Pull all the spark plugs, then you need a helper to either turn the engine or hold their front finger or thumb in the number 1 spark plug hole just enough to loosely seal it. Not sticking it in so it can get smashed. Hopefully you know the cylinder by the fan is number one. If the belt slips while trying to turn it tension the lose side with your free hand. When air is felt pushing out of no. one plug hole continue to turn until the pointer on the front pulley passes one mark and lines up with the second. The rotor in the distributor should now point to the cap terminal to the number one spark plug. If that is correct your timing should be close enough to start it. Check your spark as jhncp has recommended.
 
Also Bob is correct about the 6v. coil needing a resistor, however that is not keeping your engine from starting. The tractor will run on 12 volts fine. Long term running without the resistor will over heat the coil and burn points quickly.
 
Yep, sounds like timing is 180 degrees off. As others have said you need to set timing with #1 cylinder on compression stroke.

Dave
 
so it sounds like here you created a problem that was not with the tractor. it must have been driven in the shed under its own power. don't know why you started replacing parts before starting it. guys saying 180 degrees off? well don't see how if you did not pull distributer. so.. it maybe you have the wires on incorrectly. have you checked that? get #1 cyl. on compression at TDC with timing marks lined up. then look where the rotor is pointing. from factory it will be in the 2 oclock position. firing order is 1342 clockwise. as for the carb you don't know if its set right?? turn out main jet on bottom 2 1/2 to 3 turns out. turn the mixture screw out 3/4 turn , it will run pretty darn good at this setting. fine tune after your points and timing is set, not before! and yes you will have 2 TDC's for each cyl. so make sure you are on the compression stroke at top dead centre. so did you pull distributor or not? did you check the carb screw settings before removing them? or did you even remove them. lots your not telling. every little detail means something.
 
Thanks for the help.. i am a young fella with not a lot of mechanical experience and this is the first old tractor I have worked on. I have really enjoyed tinkering.. wiring lights all up now too... to be honest yes I did Have distributor off because gasket was torn and I was careful to take apart and put back in the same place so I thought.. I have taken a couple nights off from it but hope to try it again tommorow night after work.. really thinking it is timing as I do have good spark and will hook to external resister.. just think I need to make sure compression happens af the same notch I have been setting to.. thanks again and I will be back I am sure
 
The coil will work for a while on 12V without a resistor as long as you limit how long the ignition is turned on and allow it to cool.

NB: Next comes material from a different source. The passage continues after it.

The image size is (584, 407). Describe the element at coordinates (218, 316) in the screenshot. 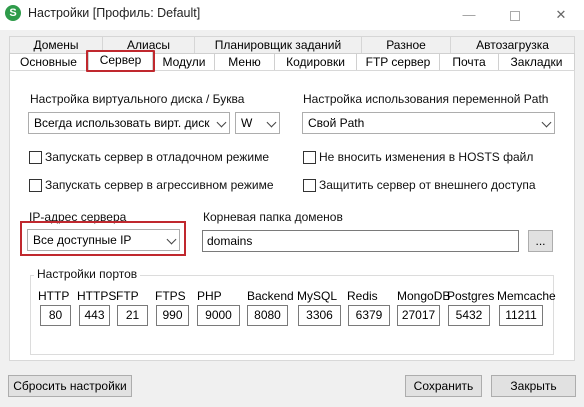

I see `port-input-php: 9000` at that location.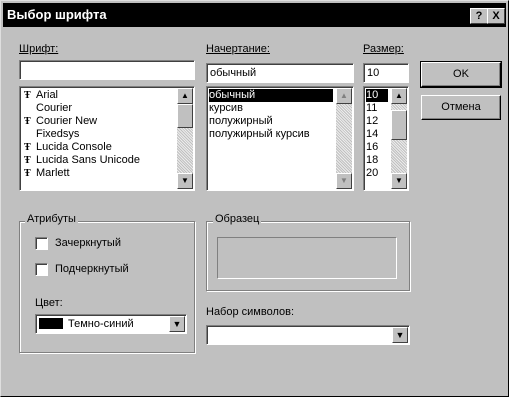 The height and width of the screenshot is (397, 509). What do you see at coordinates (250, 312) in the screenshot?
I see `charset-label: Набор символов:` at bounding box center [250, 312].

This will also give you the hottest spark which will give you the best chance of the tractor starting.
 
a tid bit... put yourself a mark on lower distributor where it meets housing with a tiny tiny punch make two punch marks to line up, or even just scrib a line on both. then remove the cap and put a mark on the distributor housing where the rotor is pointing. then u can pull out the distributor, and do what u need to and then just stuff it back in and get the rotor lined back up then line up the housing marks u made and start it up. simple easy. to fine tune it u can check you timing with a light anytime. then do the carb adusting once timing is set. I don't trust any timing settings till I visually see where it is at. meaning the last guy could have timed by ear and that wont do.